The goal is two-fold: cut costs and create a newsroom focused more than ever on delivering information online first and in print last.
Last week, Citizen-Times employees applied for redefined newsroom jobs. At least four people have decided not to apply, including reporter Barbara Blake, who has worked at the Citizen-Times for 40 years. It’s unclear how many jobs will actually be cut – I’ve heard roughly four or five positions will be lost.

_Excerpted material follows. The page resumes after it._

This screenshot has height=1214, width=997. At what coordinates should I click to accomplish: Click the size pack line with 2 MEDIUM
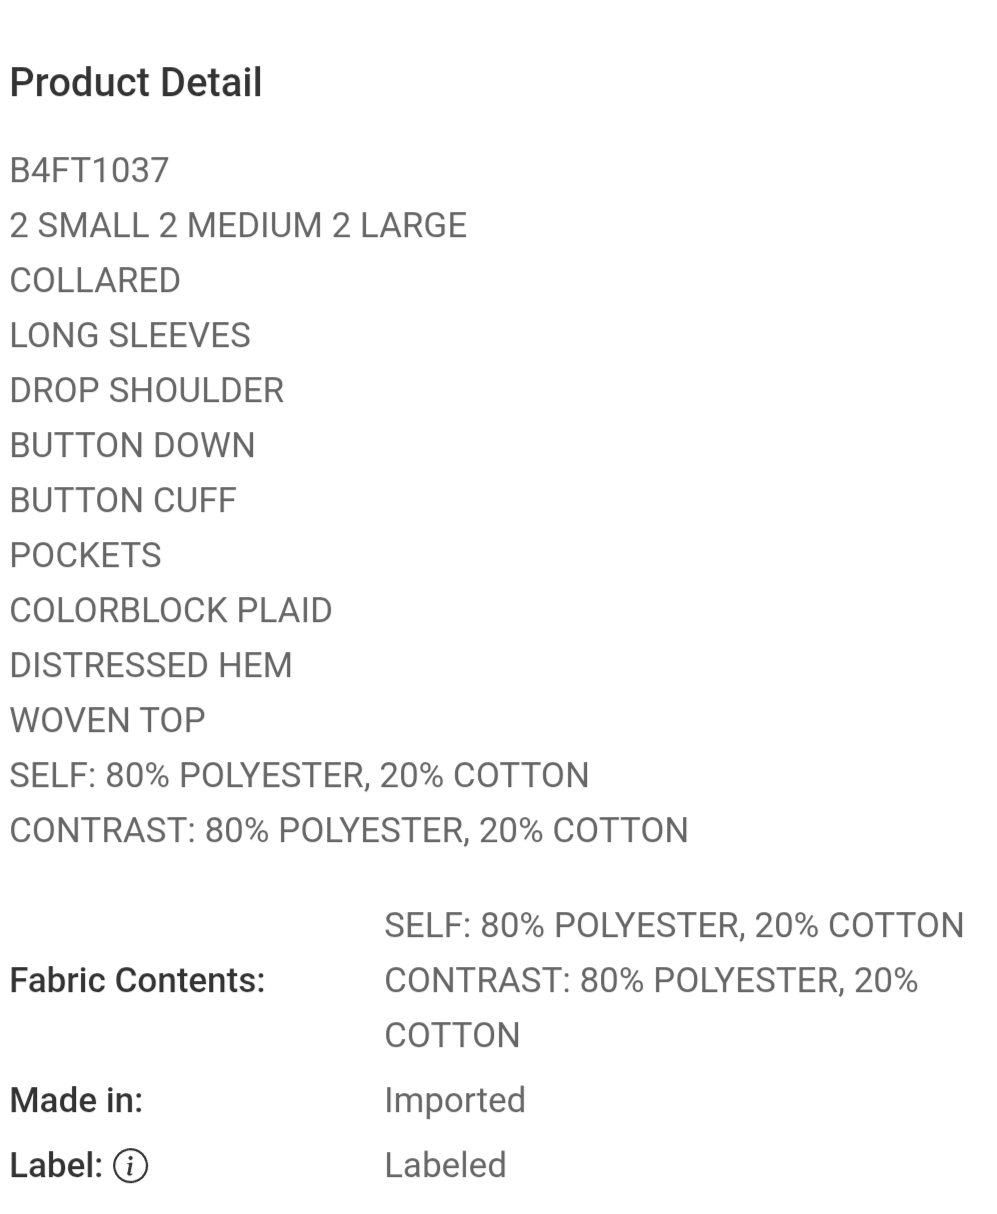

Still, Citizen-Times Editor Josh Awtry has promised more reporting assets, and that will likely be accomplished by taking middle management editor positions and turning them into reporting and “digital producer” positions. Another result of the restructuring will be the regionalization of some reporting positions, because Gannett owns both the Citizen-Times and the Greenville News in Greenville, S.C. Awtry serves as editor of both. Details have yet to be announced.
At least one email circulating among Asheville business leaders details the changes at the newspaper and includes a note of worry about the changes. It urges people to contact Awtry and Publisher Dave Neill to express any concerns.
In Nashville, where The Tennessean newspaper is undergoing a similar restructuring, the local alternative weekly delivers an excellent breakdown of the impact. The Nashville Scene puts the impact in context following a detailed explanation of changes by the daily newspaper’s VP of content. A snippet:
Now, there is certainly a Hunger Games aspect to all of this as they take the number of middle managers from 10 or 11 down to 4. But for other parts of the newsroom, they’re also re-grading the jobs. So, for instance, if my current HR classification is Photographer 3, I look at the new organization chart and see that not only are there fewer slots (from 10 down to 6), there are now only Photographer 2 and Photographer 1 slots, with lower salaries. How many staffers will lose money in this? It depends on who applies.
Current and former Tennessean staff will tell you that morale has been a problem for a long time. But the idea of making an entire newsroom look at a chart and choose two jobs they can apply for is insane.
Gannett HR will make the final evaluations, although input from senior management will play a part. This would seem to explain the — unconfirmed — raft of negative evaluations the Scene heard about in the last few months coming from Tennessean managers. Was groundwork being laid?
At Gannett newspapers, reader metrics will drive coverage and journalists will work with dashboards of data to guide reporting. After years of layoffs, many staff members were immediately told that they had to reapply for jobs when the split was announced. In an attempt to put some lipstick on an ugly pivot, Stefanie Murray, executive editor of The Tennessean, promised readers “an ambitious project to create the newsroom of the future, right here in Nashville. We are testing an exciting new structure that is geared toward building a dynamic, responsive newsroom.” (Jim Romenesko, who blogs about the media industry, pointed out that Gannett also announced “the newsroom of the future” in 2006.)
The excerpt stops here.